Boxers fighting more than just their opponents

 

Two female Afghan fighters must ignore threats from religious hardliners ahead of the world championships, writes Ben Farmerin Kabul

TWO YOUNG Afghan women will next month ignore threats and intimidation from religious hardliners to fight for their country at the world boxing championships.

Shahla Sekandari and Sadaf Rahimi are considered the brightest hopes among Afghanistan’s tiny number of female boxers.

Since they began boxing three years ago at a club in Kabul’s national sports stadium, both have faced threats from Afghans who see their sport as an affront to Islam and Afghanistan’s conservative culture.

However, the two students have now been selected to face the best fighters in the world at the AIBA women’s world boxing championships in Bridgetown, Barbados.

The pair will fight amid concern from women politicians that modest, though hard-won, steps toward women’s freedoms are now at risk from the West’s desire to cut a deal with insurgents and leave Afghanistan.

Sekandari and Rahimi train at one of Afghanistan’s two female boxing clubs and spar yards from the football pitch where the former Taliban regime publicly flogged cowering women accused of adultery.

The pair and their 20 fellow fighters arrive at the dingy gym for afternoon training swathed in modest headscarves and baggy coats, before changing into gloves and shell suits.

“When I box here I feel free. Here is freedom for me and for every girl,” said Sekandari, a confident 20 year old who juggles an hour-and-a-half of daily training with an English degree

at Kabul’s private Dunya University.

“There are so many uneducated people in Afghanistan who say bad things about women. I try to ignore these people.”

Sekandari last year took bronze in the Asian Indoor Games in Hanoi, Vietnam, and publicity around her bout triggered a wave of threats which have left her still uneasy.

“People called up and said don’t do boxing, it’s not good, it’s not Islamic and it’s not for women.”

Both women have also had to overcome initial scepticism from their own families.

Both now aim to qualify for the London 2012 Olympics, where women will box for the first time in more than a century.

To get there, they will have to face the Chinese, Indian and Kazakh powerhouses of female boxing who have so far easily outclassed the Afghans in competition.

Starved of money, the Afghans train in a mismatched collection of begged and borrowed kit, on a daily training budget that runs to 80 cent for each boxer.

“The Chinese, the Kazakhs, they have everything, we have nothing. It is very hard for us,” complained Saber Sharifi, the women’s 50-year-old coach.

Women’s boxing would have been unthinkable under the former Taliban regime, where girls’ education was banned and women could only leave the house with an escorting male relative.

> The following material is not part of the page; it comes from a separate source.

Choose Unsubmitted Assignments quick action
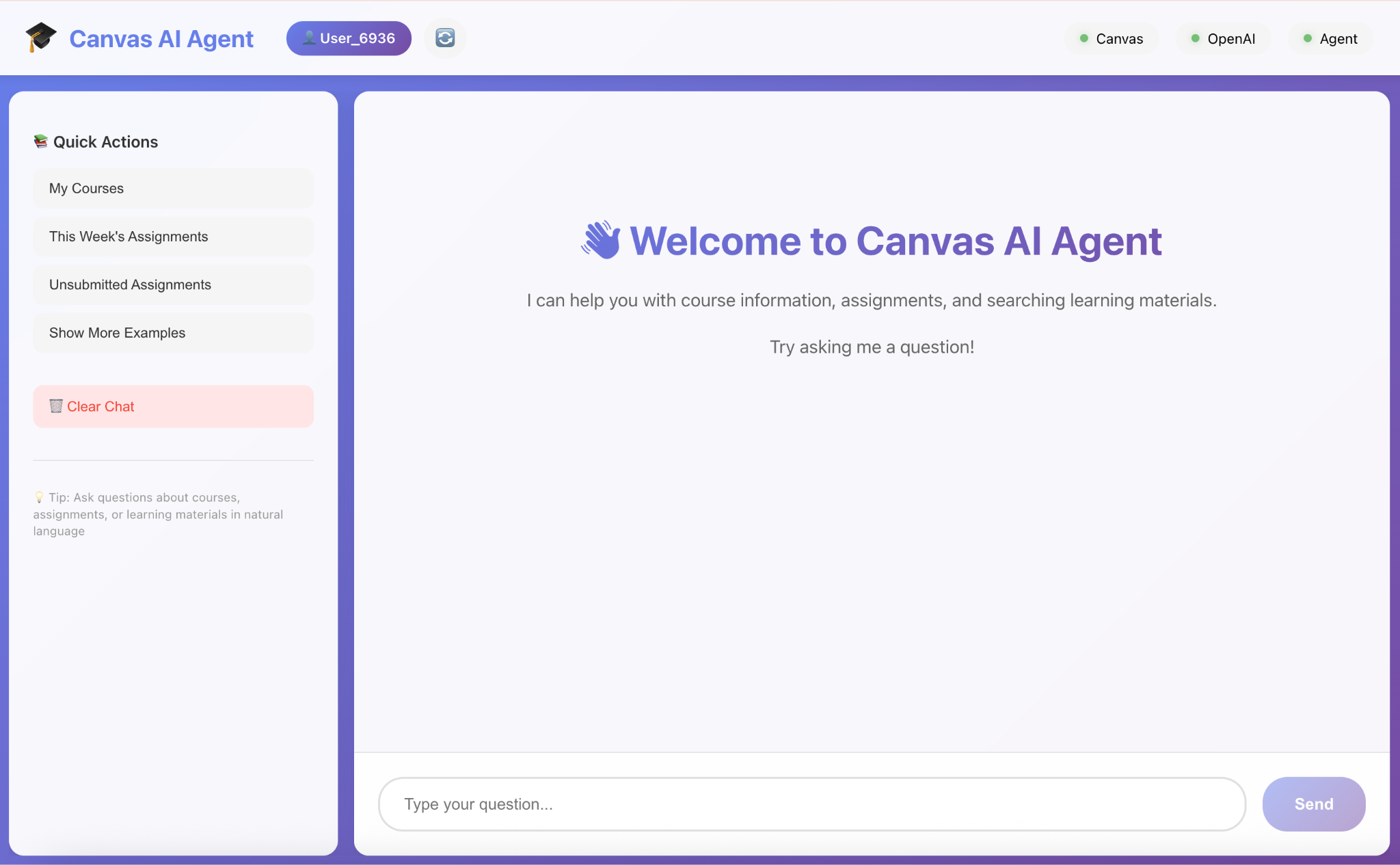Image resolution: width=1400 pixels, height=865 pixels. point(173,284)
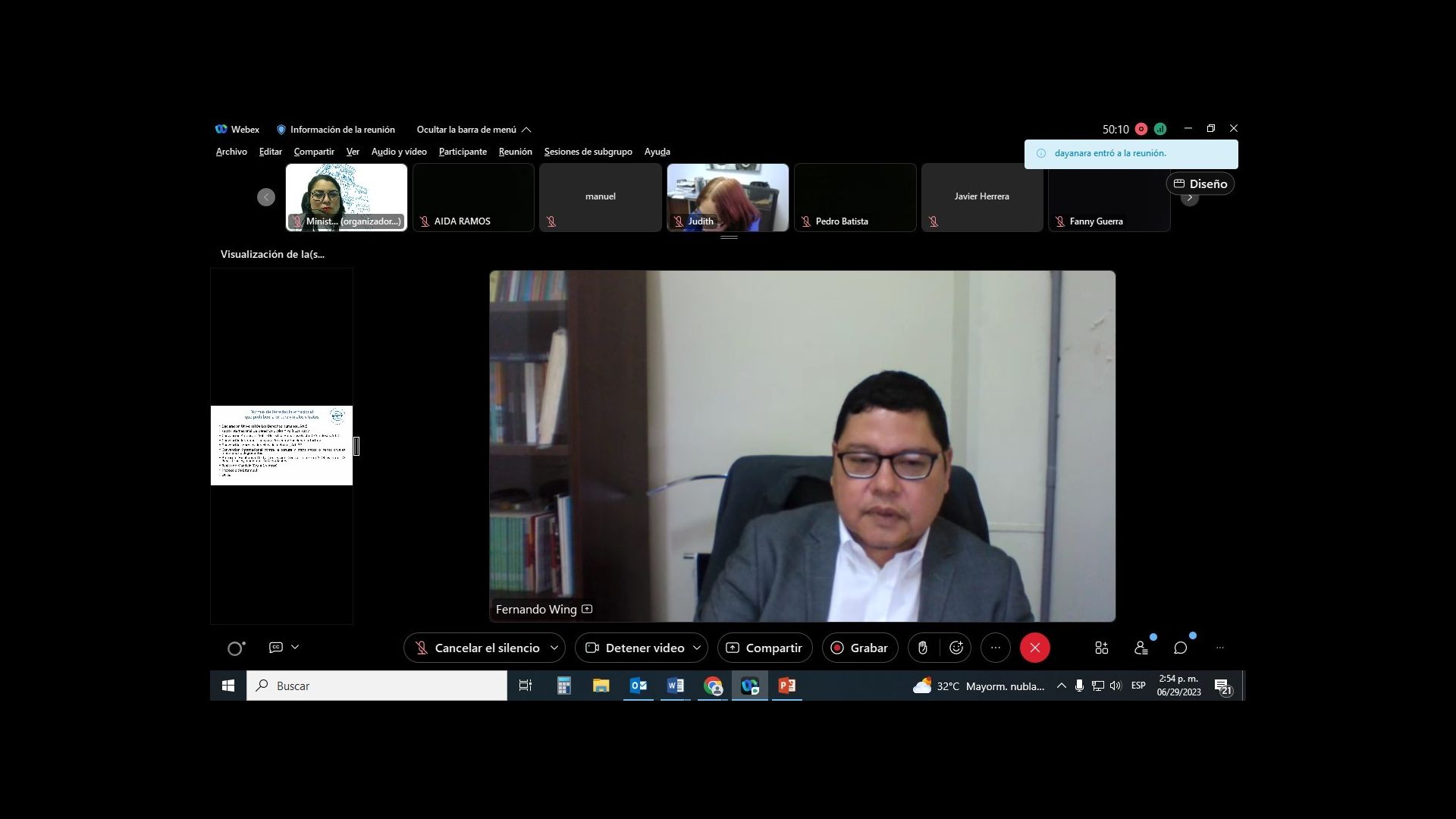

The plight of women became an international cause during the 1990s and then was cited as one of the benefits of toppling Mullah Mohammad Omar’s government when it refused to hand over Osama bin Laden.

Hillary Clinton, now US secretary of state, wrote at the time that granting women freedom would mean safety for the rest of the world.

“The mistreatment of women in Afghanistan was like an early warning signal of the kind of terrorism that culminated in the attacks of September 11th,” she said. “A post-Taliban Afghanistan where women’s rights are respected is much less likely to harbour terrorists in the future.”

Such sentiments are now heard infrequently as the death toll rises from a seemingly intractable insurgency and Hamid Karzai’s backers look for a way out.

Military defeat of the Taliban is being discounted and effort is being directed towards a peace process and a political settlement with insurgents.

A deal may mean concessions to their strict ideology, fears Fawzia Koofi, a female MP from the northern province of Badakhshan. “With the Taliban, their policy was clear: no women’s education,” she said. “Now they say they want education under Islamic conditions. Does that mean the current system is not Islamic?”

Mrs Koofi is not reassured by repeated assertions by Mr Karzai and Ms Clinton that the elements of the Afghan constitution that officially guarantee women’s rights will not be negotiated away as part of a political settlement aimed at securing peace.

Women have made gains in Afghanistan – for example millions of girls attend school and the lower house of the parliament has 68 women – but these are fragile and were achieved against resistance.

She and other women fear that a peace deal which offered Taliban commanders provincial or district governorships would usher in de facto Islamist rule in the south of the country. Women officials and politicians would then be forced back into their homes, she warned.

“Afghan women don’t want to wear miniskirts,” she said, “we want to be recognised as human beings, we want the right to work or to go to school.

“The West just wants to sacrifice justice for peace, but let me tell you there may come a day when we don’t have peace and we don’t have justice.”

Shah Gul Rezaie, a fellow MP from Ghazni, added: “During the past eight years we have had some achievements, but if we negotiate with the Taliban, we will lose them.”

Young, educated women like Sekandari and Sadaf would have the most to lose from such a reversal. Sekandari is aware of the symbolism of her fight. “Girls in Afghanistan shouldn’t be afraid of anything. Our country needs them,” she said.